Premier prix
et Prix des lecteurs de la bibliothèque de Viroflay

Emmurées

de Michel Toche

Elle m’a encore piqué mon tee-shirt. Fait chier ! Elle en a tout un paquet dans ses placards, mais c’est les miens qu’elle préfère. Je lui ai déjà dit que je déteste que mes copines la voient dans mes fringues mais elle s’en fout. Je crois même qu’elle le fait exprès. Soit elle le fait pour que ça me gave, soit elle ne peut pas s’en empêcher. Soit les deux.

Moi, je ne risque pas de lui prendre ses frusques. Trop nulles ! Les couchers de soleil sur Tombouctou ou Chicago University, c’est naze. Sûr, elle n’a jamais mis les pieds sur une plage hawaïenne ou dans une fac.

Le pire, c’est son odeur qui reste après les avoir lavés. Moi, je la sens. Elle, elle me dit que non, mais moi je respire encore son parfum quand je les remets. Insupportable ! Faut dire qu’elle s’en asperge pas mal avant de sortir. Elle peut mettre la dose, c’est de la daube à deux balles. Je ne sais pas comment font les mecs qui l’approchent. Parce qu’y a des mecs, c’est sûr. Elle n’ose pas les ramener à la maison, elle me connaît. Elle sait que depuis que papa s’est tiré, je n’ai pas envie d’en voir un autre.

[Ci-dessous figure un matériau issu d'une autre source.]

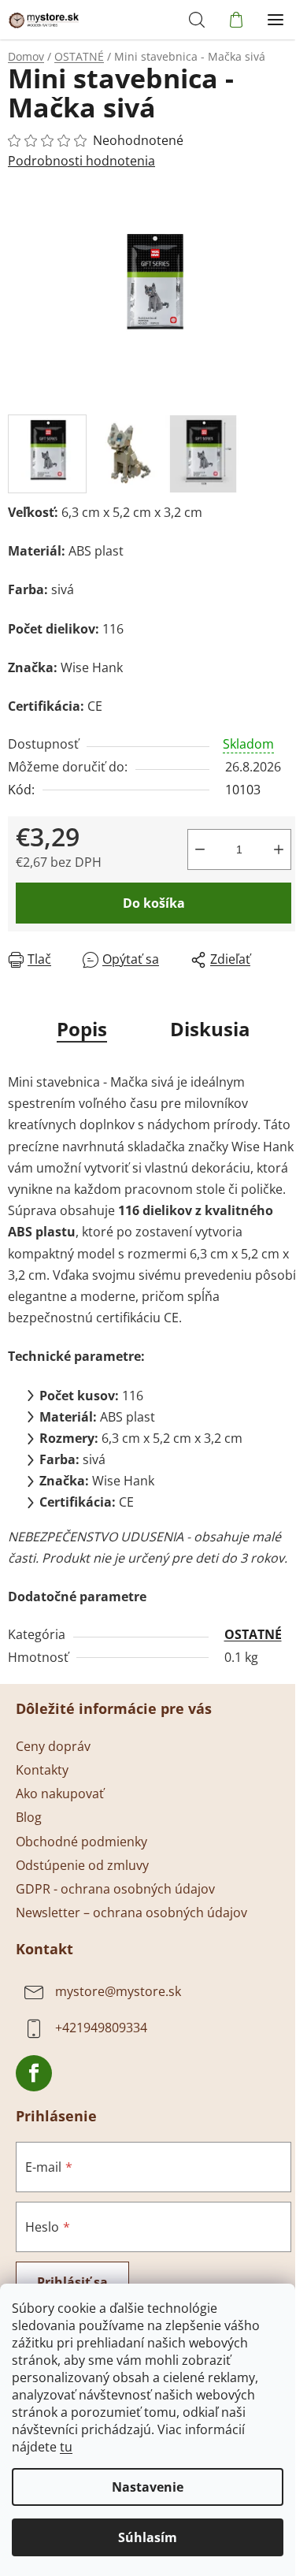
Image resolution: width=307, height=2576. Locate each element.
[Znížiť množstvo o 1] (200, 849)
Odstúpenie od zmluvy (82, 1865)
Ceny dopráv (53, 1746)
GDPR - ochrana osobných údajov (115, 1889)
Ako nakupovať (60, 1793)
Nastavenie (147, 2487)
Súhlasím (147, 2537)
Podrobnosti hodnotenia (81, 160)
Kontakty (42, 1770)
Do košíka (154, 903)
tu (66, 2446)
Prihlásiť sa (72, 2282)
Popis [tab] (82, 1029)
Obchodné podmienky (81, 1841)
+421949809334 (101, 2027)
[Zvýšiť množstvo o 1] (278, 849)
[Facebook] (34, 2073)
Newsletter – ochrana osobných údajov (131, 1912)
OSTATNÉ (253, 1634)
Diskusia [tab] (210, 1029)
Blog (29, 1817)
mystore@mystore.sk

Je l’entends rentrer même si elle enlève ses chaussures. La porte grince juste un peu trop. C’est toujours au petit matin. Ça me réveille et je vois le jour derrière les rideaux roulants. Je ne les ferme pas complètement. En vérité, ça me rassure quand je sais qu’elle est revenue. Un dimanche, je ne me suis pas réveillée et quand le soleil est passé entre les trous du rideau, je me suis précipitée dans la chambre. Elle dormait encore. Elle ronflait. J’ai refermé la porte tout doucement et au p’tit déj’, j’ai fait style de rien. Elle avait gardé ma chemise à paillettes dorées pendant la nuit et elle l’avait conservée en se levant. Paillettes tordues, chemise foutue. Je n’ai rien dit. J’avais peur de trop parler. Quand je me mets en colère, j’en dis trop. D’ailleurs, je m’en foutais de cette chemise. Trop voyante. Y’avait que Fabien qui l’aimait bien. Les copines me disaient que ça ne m’allait pas, que j’étais assez jolie comme ça. Alors, je ne la mets plus la chemise aux paillettes tordues.

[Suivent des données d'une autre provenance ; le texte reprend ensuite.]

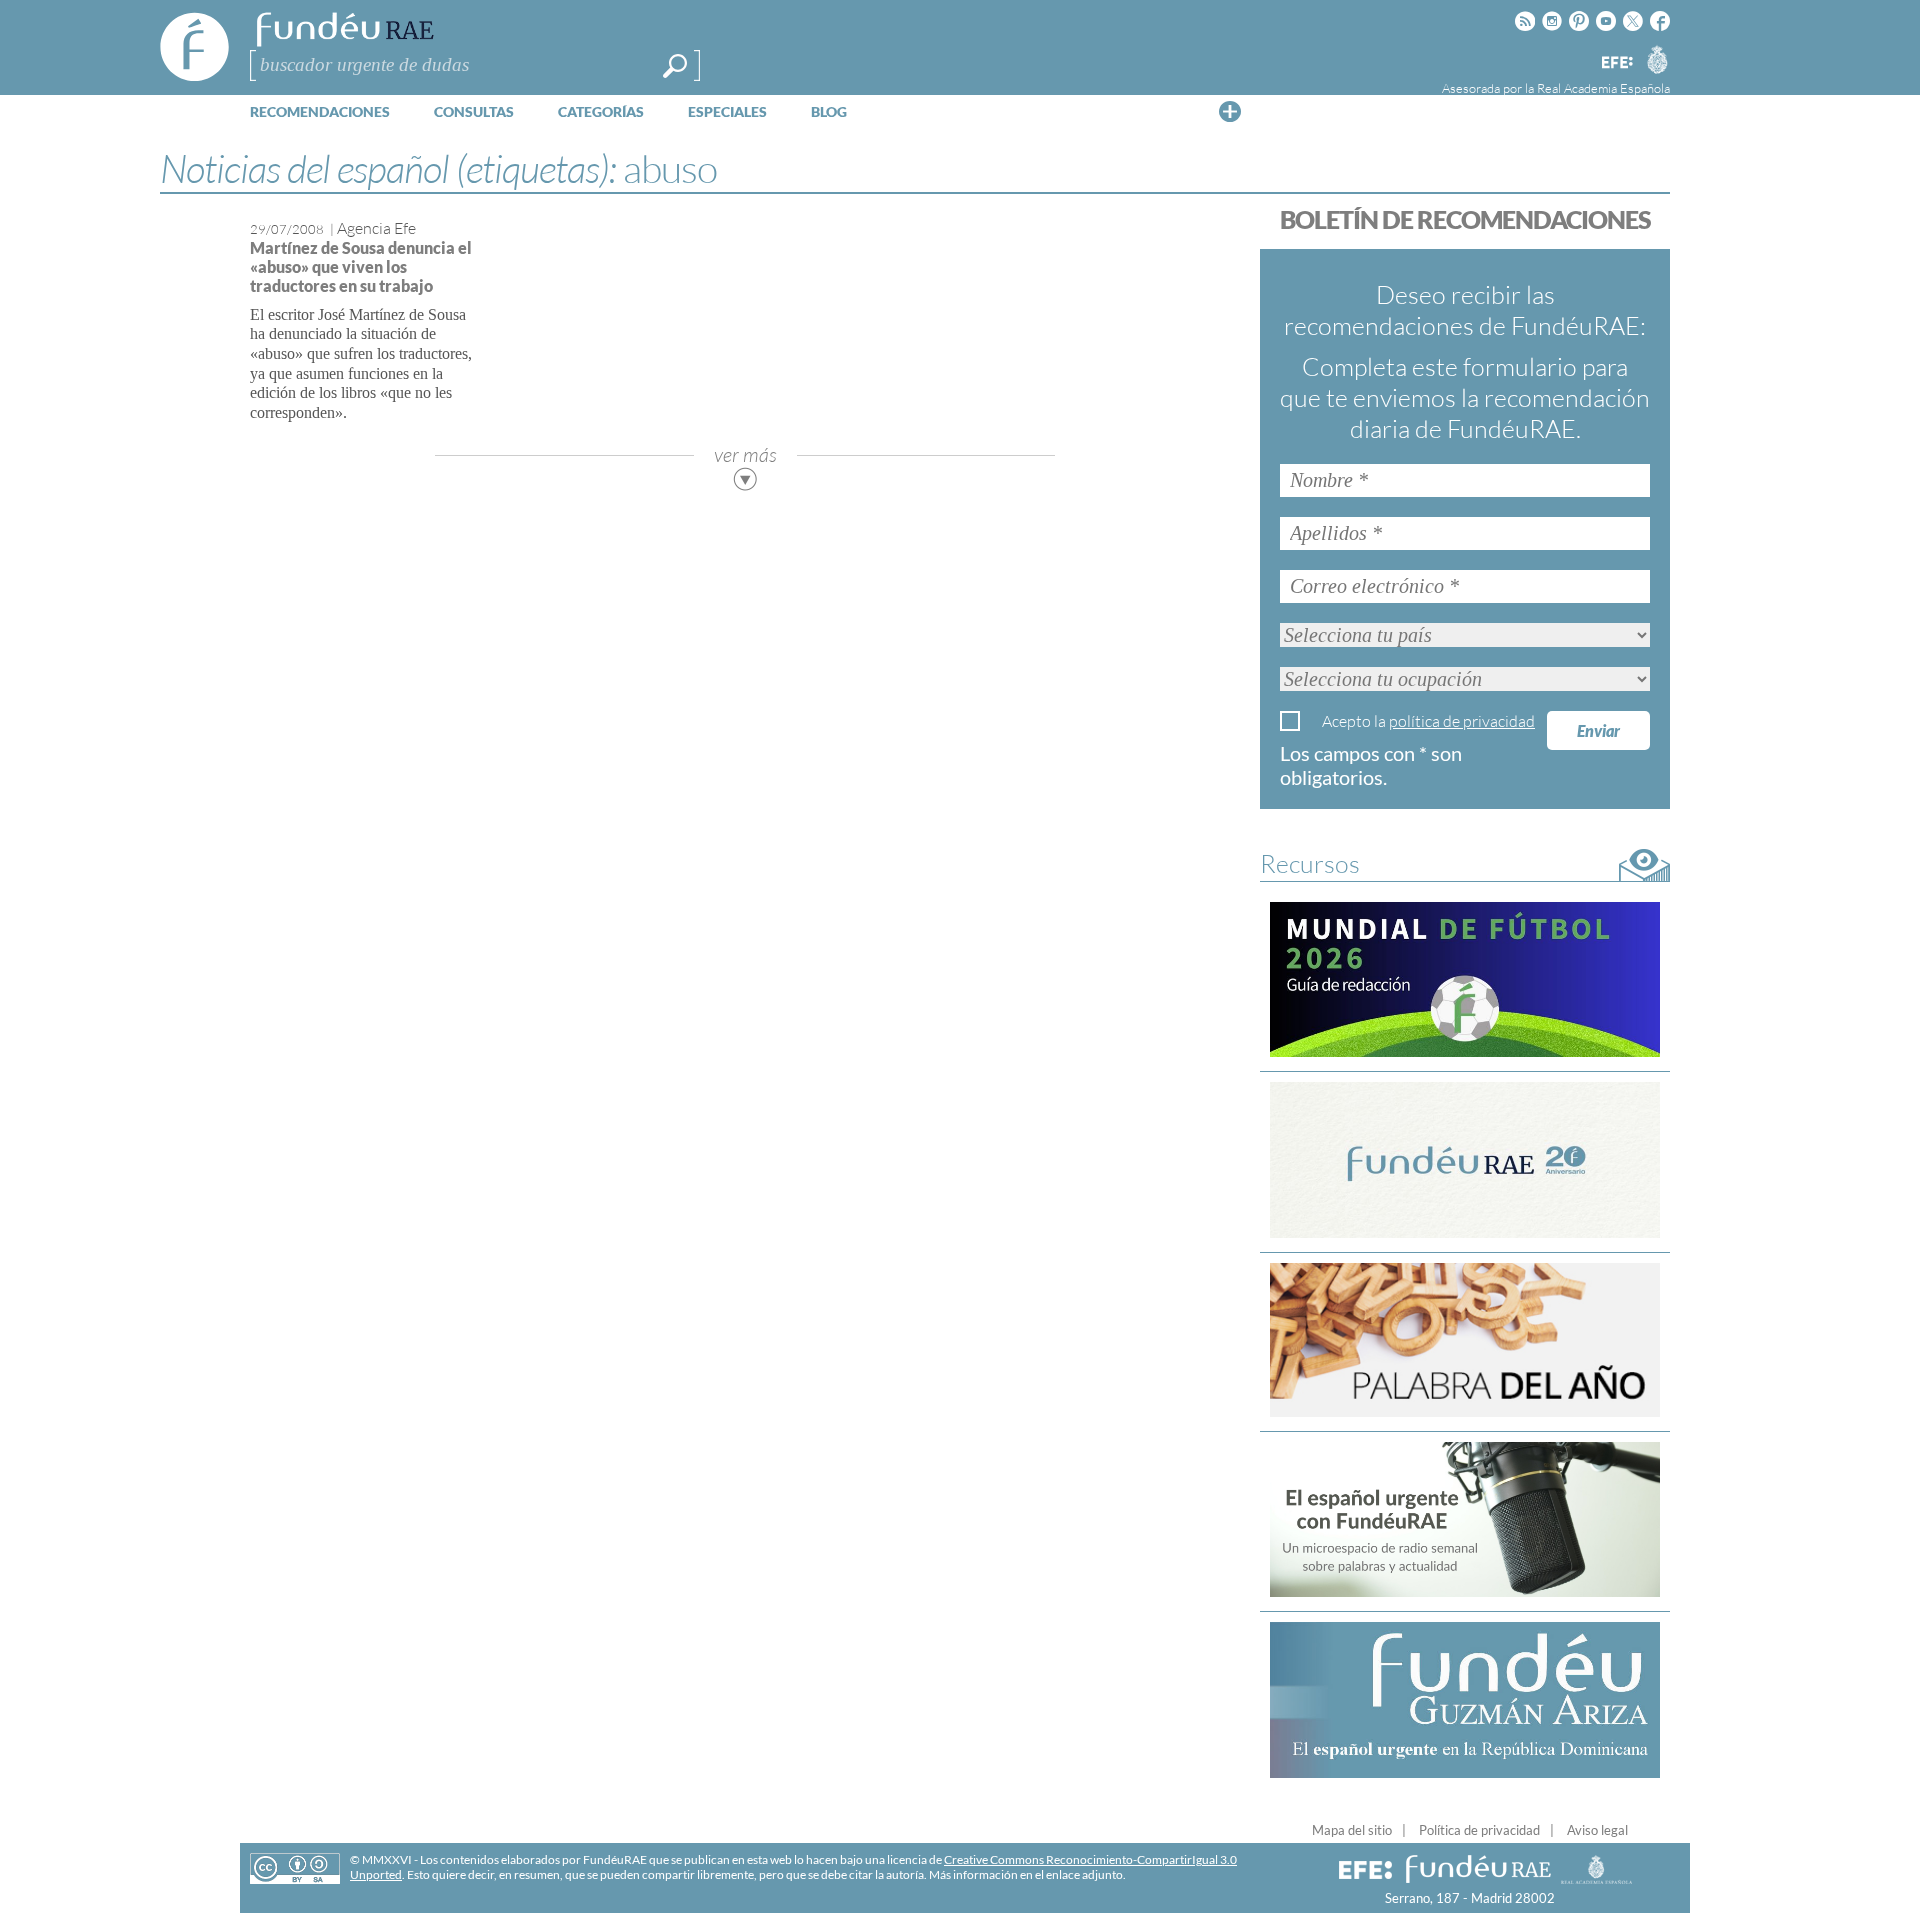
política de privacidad (1462, 721)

N’empêche que je n’aime pas qu’elle prenne mes nippes. Dans cinq minutes, elle sera là. Je lui dirai. Parce qu’il n’y a pas que ça. Elle me choure mon dentifrice qui blanchit les dents, mon rouge à lèvres, mes ongles américains … Manquerait plus qu’elle me prenne Fab ! Quand elle lui sourit, il a l’air niais. Alors je lui donne un coup de pied dans la jambe ou je lui pince le bras. Un jour, il a failli crier mais je crois qu’il a compris. Y a des limites !...

Le malheur, c’est que je n’arrive pas à lui en vouloir. Elle m’a dit que son enfance n’avait pas été rose et que si elle avait fait infirmière, c’était pour prouver à ses parents qu’on pouvait secourir les autres. Alors, depuis, elle est dans un camion de don du sang. C’est son taf. Elle enquille jusqu’à douze personnes à l’heure : accueil, sourire, manche, alcool, garrot, piquouze, retrait du garrot, poches, pansement, sandwich, salut. Au suivant. Elle aligne les sachets de sang. On dirait des foies de veau sur l’étalage du boucher. C’est too much ! Y en a qui traient des vaches. Ma mère, elle trait des gens. Enfin, c’est pas vraiment traire. C’est plutôt piquer, avec et sans l’aiguille. Les donneurs donnent et les sangsues revendent. Faut bien payer ma mère et les sanguinaires. Sûr que les gens vampirisés sont consentants : on les nourrit ! Enfin, je me demande si on le fait encore…

 

La clef tourne dans la serrure. Elle rentre. Elle pose son sac sur la chaise.

« Tu es là, ma chérie ?

– ...Où veux-tu que je sois ?!...

– Ta journée s’est bien passée ?

– Comm’ d’hab’.

– Pas de contrôles aujourd’hui ?

– Non.

– Je suis crevée. Je vais prendre un bain avant de ressortir. »

Elle m’a dit tout ça dans le couloir, en enlevant ses pompes qu’elle laisse toujours traîner au milieu. Elle n’a même pas poussé la porte, voir la tête que j’avais. La sienne, je la connais : elle est toujours impeccable. Elle est crevée mais elle va ressortir. On est vendredi. C’est la première fois, le vendredi. D’habitude, on sort toutes les deux le samedi. Séparément, mais on sort toutes les deux. Moi, avec Fab, elle, … je ne sais pas. Elle ne m’a même pas demandé si j’avais prévu quelque chose. Je n’ai rien flairé vu qu’on est vendredi. Là, c’est trop. Je pars à l’assaut de la naïade dans son bassin à bulles.

 

« Je peux rentrer ? » Elle laisse toujours sa porte ouverte. Son corps n’a plus de secrets pour moi. Ça s’avachit un max mais elle se croit toujours potable.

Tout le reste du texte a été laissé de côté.